A atividade caseira com relação legal anotou 1.302.792 acordos ativos, conforme estudo publicado neste dia de sexta-feira (10) pelo Ministério do Trabalho e Emprego (MTE).
Com quantidade ligeiramente menor que a de 2024, quando foram contabilizados 1.343.792 registros oficiais, o ramo permanece invariável, entretanto teve acréscimo na remuneração média concreta, que passou de R$1.949,06 em dezembro de 2024 para R$ 2.047,92 em dezembro do ano de 2025.
As informações constam no eSocial e estão acessíveis na Painel do Trabalho Doméstico. De acordo com o estudo, as mulheres continuam com evidente presença na categoria, representando 88,64% do total de empregados (1.154.128 acordos), ao passo que os homens correspondem a 11,36%.
Os dados também indicam que, em termos de etnicidade e cor, a maioria se declara branca (44,54%) ou parda (41,56%), o que segundo o MTE demonstra a variedade da força de trabalho no setor.
Serviços
Além do mais, a ocupação de trabalhador doméstico nas atividades gerais concentra a maior parte dos acordos, totalizando 991.391 registros, com remuneração média de R$ 1.952,44. Outras funções de destaque incluem babás, com 124.753 acordos e média salarial de R$ 2.098,67.

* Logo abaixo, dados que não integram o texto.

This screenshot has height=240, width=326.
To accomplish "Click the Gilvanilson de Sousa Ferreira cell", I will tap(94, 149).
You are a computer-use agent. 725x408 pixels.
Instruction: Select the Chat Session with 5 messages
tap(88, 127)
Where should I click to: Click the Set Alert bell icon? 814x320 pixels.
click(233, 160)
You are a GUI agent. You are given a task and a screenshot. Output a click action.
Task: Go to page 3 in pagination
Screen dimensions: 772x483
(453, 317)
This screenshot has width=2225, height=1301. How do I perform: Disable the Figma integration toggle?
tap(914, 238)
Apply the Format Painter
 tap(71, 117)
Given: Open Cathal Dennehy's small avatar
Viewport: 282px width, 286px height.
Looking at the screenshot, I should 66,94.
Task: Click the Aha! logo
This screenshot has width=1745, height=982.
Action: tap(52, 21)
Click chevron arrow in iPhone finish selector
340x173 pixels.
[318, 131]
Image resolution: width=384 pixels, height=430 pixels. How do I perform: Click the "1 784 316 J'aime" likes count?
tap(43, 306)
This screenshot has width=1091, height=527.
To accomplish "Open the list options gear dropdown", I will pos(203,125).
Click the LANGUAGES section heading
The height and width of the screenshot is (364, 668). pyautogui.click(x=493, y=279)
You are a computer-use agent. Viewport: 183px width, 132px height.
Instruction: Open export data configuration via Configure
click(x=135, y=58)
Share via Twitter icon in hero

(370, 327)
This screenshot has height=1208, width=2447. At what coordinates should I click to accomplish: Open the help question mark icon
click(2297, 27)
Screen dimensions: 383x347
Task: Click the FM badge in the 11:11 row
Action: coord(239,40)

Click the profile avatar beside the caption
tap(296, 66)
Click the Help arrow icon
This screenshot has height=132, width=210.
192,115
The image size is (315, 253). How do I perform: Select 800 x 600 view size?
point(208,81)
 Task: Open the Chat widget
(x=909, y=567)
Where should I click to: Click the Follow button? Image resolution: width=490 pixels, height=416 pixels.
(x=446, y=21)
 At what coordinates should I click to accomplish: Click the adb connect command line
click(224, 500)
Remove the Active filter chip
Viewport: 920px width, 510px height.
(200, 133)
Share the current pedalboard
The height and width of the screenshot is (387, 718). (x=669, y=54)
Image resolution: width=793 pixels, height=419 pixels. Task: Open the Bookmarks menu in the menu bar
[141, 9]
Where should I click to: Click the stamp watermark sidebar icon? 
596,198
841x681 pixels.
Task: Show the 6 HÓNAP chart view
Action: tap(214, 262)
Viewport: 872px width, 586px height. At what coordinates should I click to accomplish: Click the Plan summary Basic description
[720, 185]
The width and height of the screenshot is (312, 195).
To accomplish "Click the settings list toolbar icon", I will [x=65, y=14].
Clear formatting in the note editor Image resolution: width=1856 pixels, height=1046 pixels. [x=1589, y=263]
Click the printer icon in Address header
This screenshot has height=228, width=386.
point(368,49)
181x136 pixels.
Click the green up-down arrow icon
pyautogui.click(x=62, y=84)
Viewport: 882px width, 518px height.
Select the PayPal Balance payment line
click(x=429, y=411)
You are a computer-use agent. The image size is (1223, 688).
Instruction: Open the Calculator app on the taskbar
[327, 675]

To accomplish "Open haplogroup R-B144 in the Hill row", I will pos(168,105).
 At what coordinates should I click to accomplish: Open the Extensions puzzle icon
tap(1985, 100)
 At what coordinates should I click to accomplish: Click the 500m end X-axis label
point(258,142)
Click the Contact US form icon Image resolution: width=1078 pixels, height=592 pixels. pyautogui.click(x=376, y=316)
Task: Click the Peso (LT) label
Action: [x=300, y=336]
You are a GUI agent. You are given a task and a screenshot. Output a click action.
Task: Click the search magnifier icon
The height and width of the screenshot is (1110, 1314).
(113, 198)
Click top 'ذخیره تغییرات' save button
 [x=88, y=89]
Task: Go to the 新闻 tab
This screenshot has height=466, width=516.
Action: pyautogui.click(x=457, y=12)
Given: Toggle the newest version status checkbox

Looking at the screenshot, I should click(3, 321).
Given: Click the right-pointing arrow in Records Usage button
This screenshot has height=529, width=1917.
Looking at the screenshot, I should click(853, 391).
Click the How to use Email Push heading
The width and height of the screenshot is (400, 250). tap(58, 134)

Os responsáveis por idosos contabilizam 75.908 acordos e remuneração média de R$ 2.281,78. Por outro lado, os condutores de automóvel de passeio tiveram 20.061 acordos e média de R$ 3.142,17. A maior remuneração média é percebida na ocupação de enfermeiro, que, apesar de possuir apenas 453 acordos, atinge R$ 4.813,10.
Quanto ao grau de instrução, grande parte possui ensino médio completo, totalizando 545.468 colaboradores com este nível de formação. Os profissionais com formação fundamental incompleta vêm em seguida, com 350 mil, e os com o ensino fundamental completo ficam em terceiro, com 218.794.
A maioria dos empregados está na faixa etária de 50 a 59 anos, com 450.516 acordos. Em seguida surgem os empregados na faixa etária de 40 a 49 anos, com 414.572. Os empregados entre 30 a 39 anos vêm em terceiro lugar com 184.258.
Estados
Os estados de São Paulo, com 391.991; Minas Gerais, com 158.383 e Rio de Janeiro, com 140.772 acordos, são os principais empregadores.
No Nordeste, estados como Bahia (68.589), Pernambuco (57.570) e Ceará (28.885) também possuem participação expressiva. Já no Sul e no Centro-Oeste, Rio Grande do Sul (66.539), Paraná (56.126), e Goiás (54.469) se destacam, ainda que com volumes menores.
“Referente à remuneração, ocorrem variações regionais importantes: os estados do Sudeste e do Sul tendem a registrar médias salariais mais altas, enquanto Norte e Nordeste apresentam valores menores, ressaltando discrepâncias regionais que seguem o mercado de trabalho brasileiro”, informou o MTE.